Problem description:
Once the line containing "Where should I click to: Select the '2" appears, output it and each remaining line of the records below exactly, with no pictures and nothing more.

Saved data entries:
%%
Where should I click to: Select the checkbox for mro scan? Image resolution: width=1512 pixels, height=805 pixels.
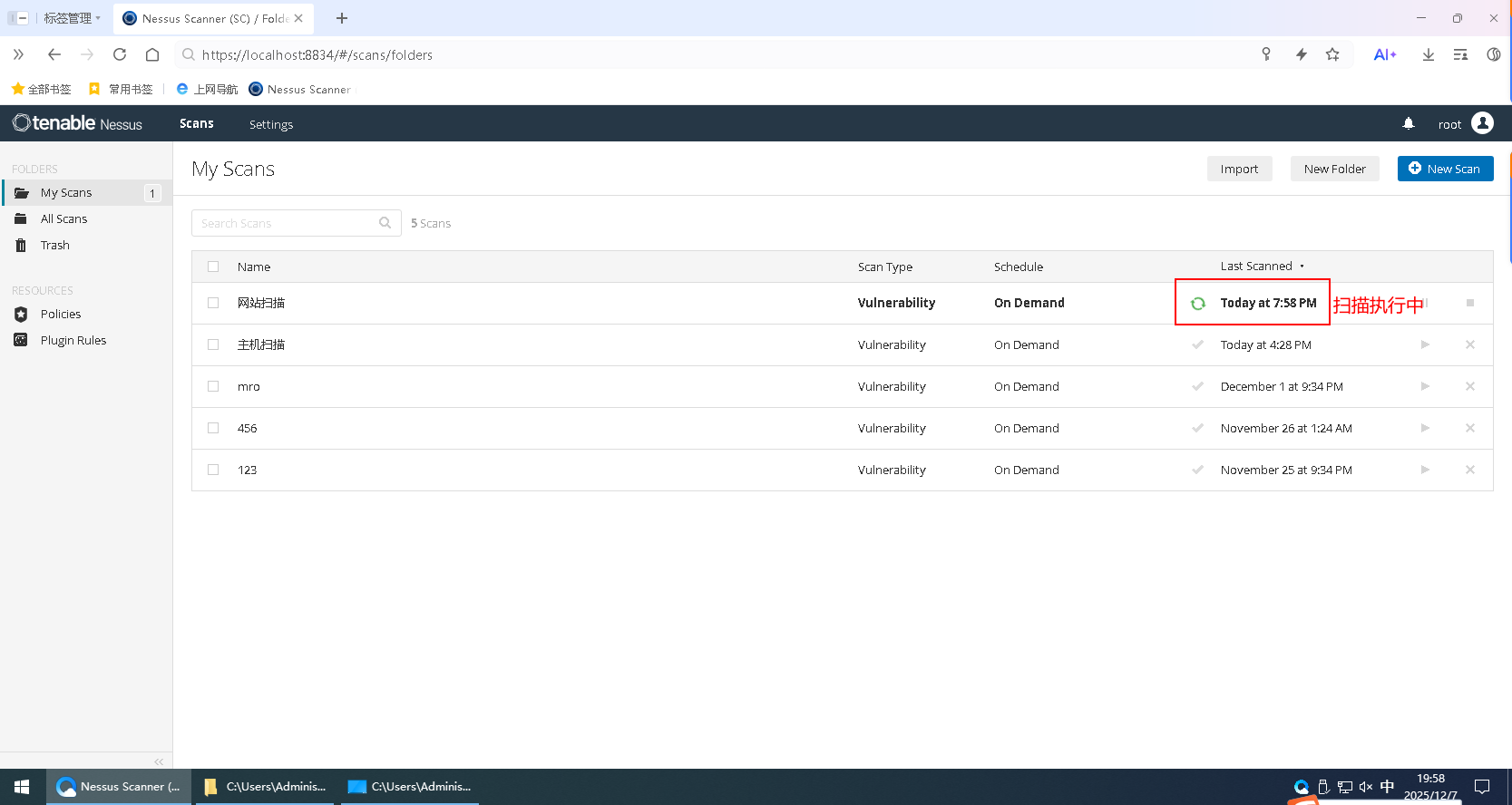(213, 386)
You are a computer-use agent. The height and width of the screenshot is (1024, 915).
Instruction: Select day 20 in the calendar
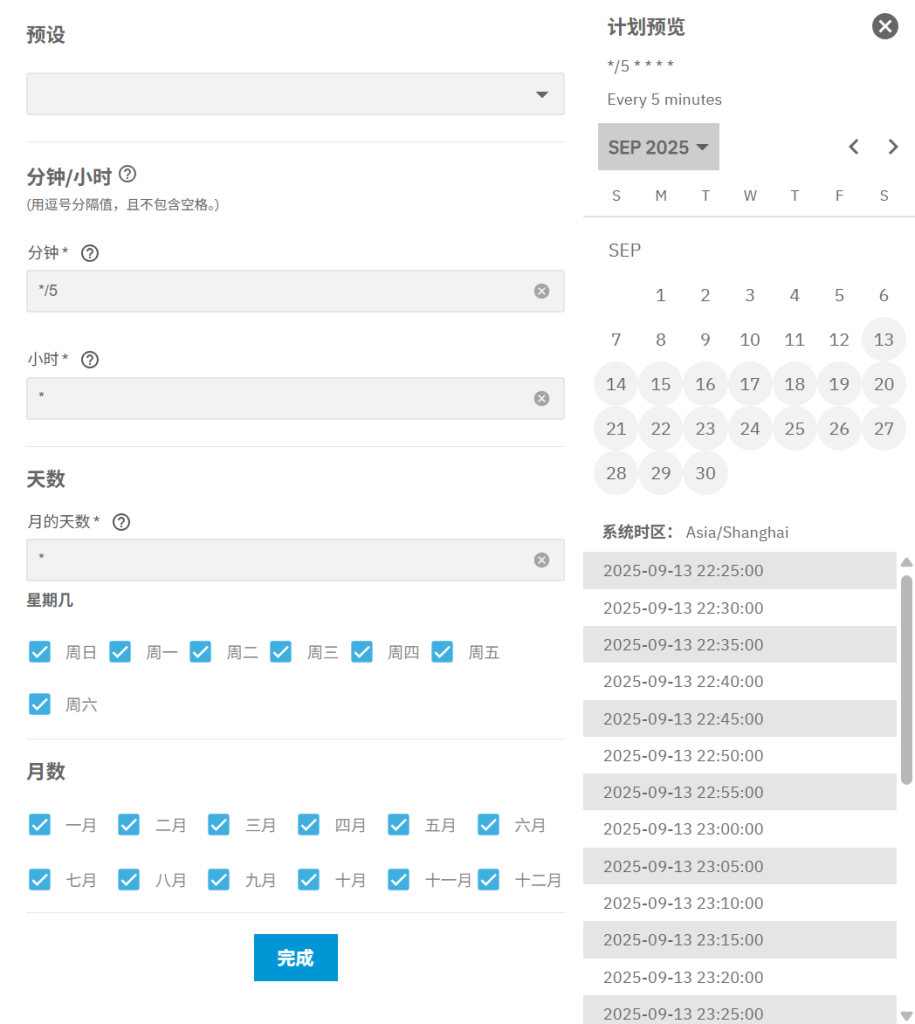883,384
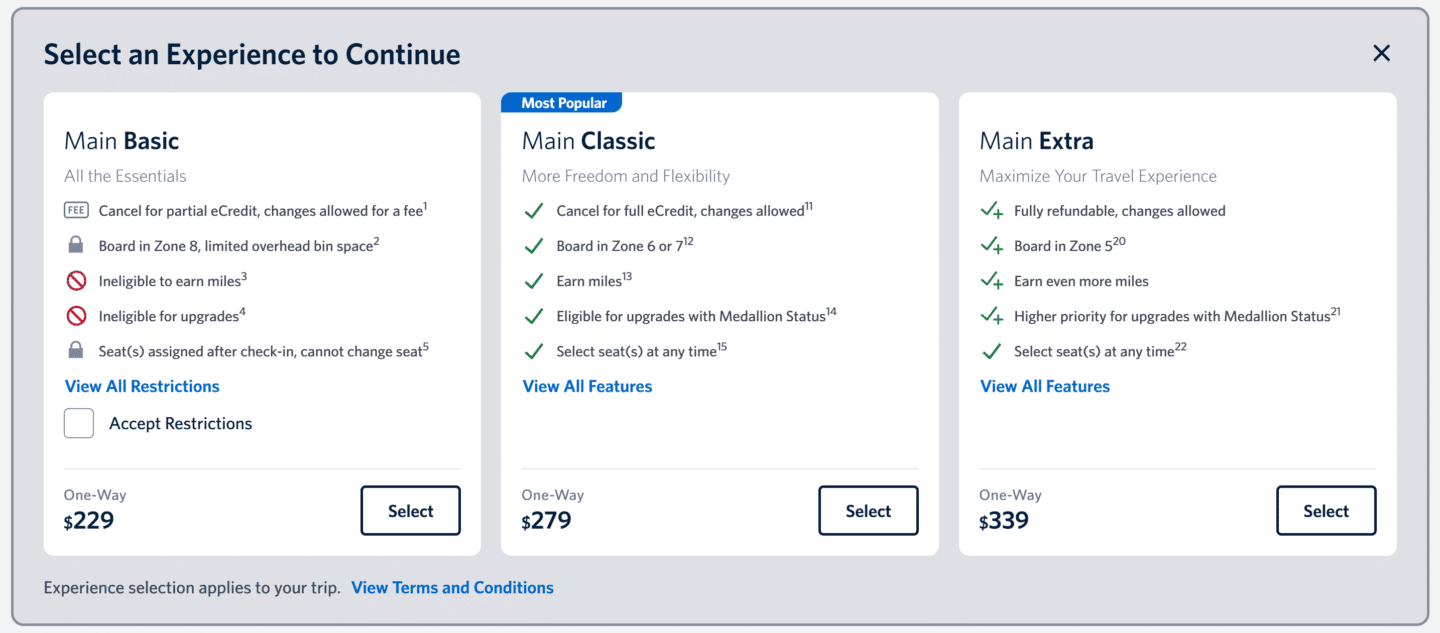Click the prohibited icon next to upgrades
This screenshot has height=633, width=1440.
point(76,316)
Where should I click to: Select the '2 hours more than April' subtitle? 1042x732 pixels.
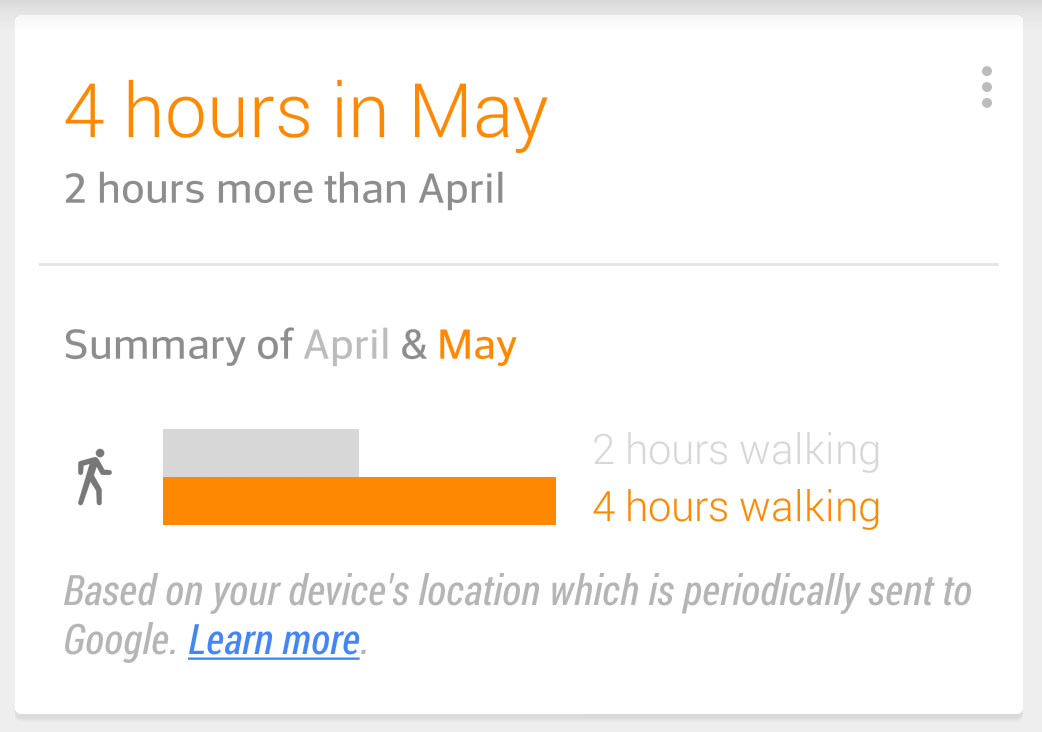284,189
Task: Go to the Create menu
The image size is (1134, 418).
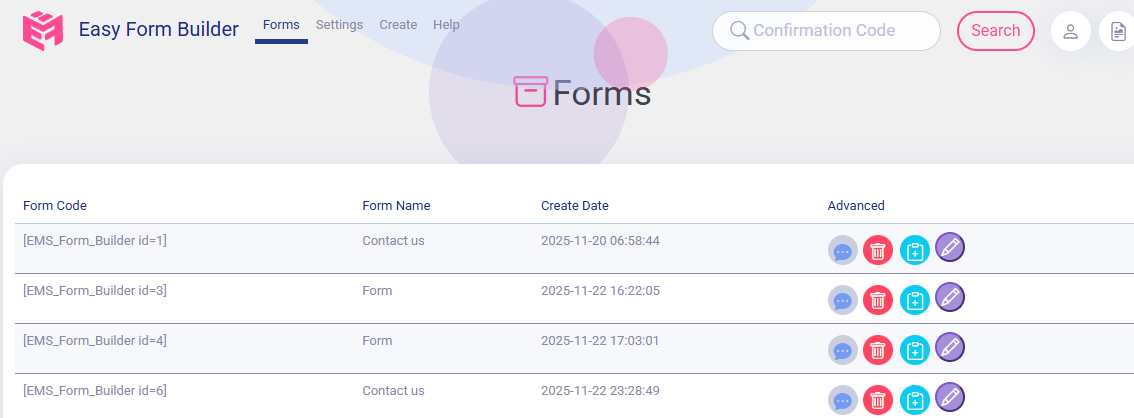Action: 398,25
%%
Written response:
Where should I click to: Select the '2 hours more than April' subtitle? 1042x732 pixels.
284,189
Task: Go to the Create menu
The image size is (1134, 418).
Action: 398,25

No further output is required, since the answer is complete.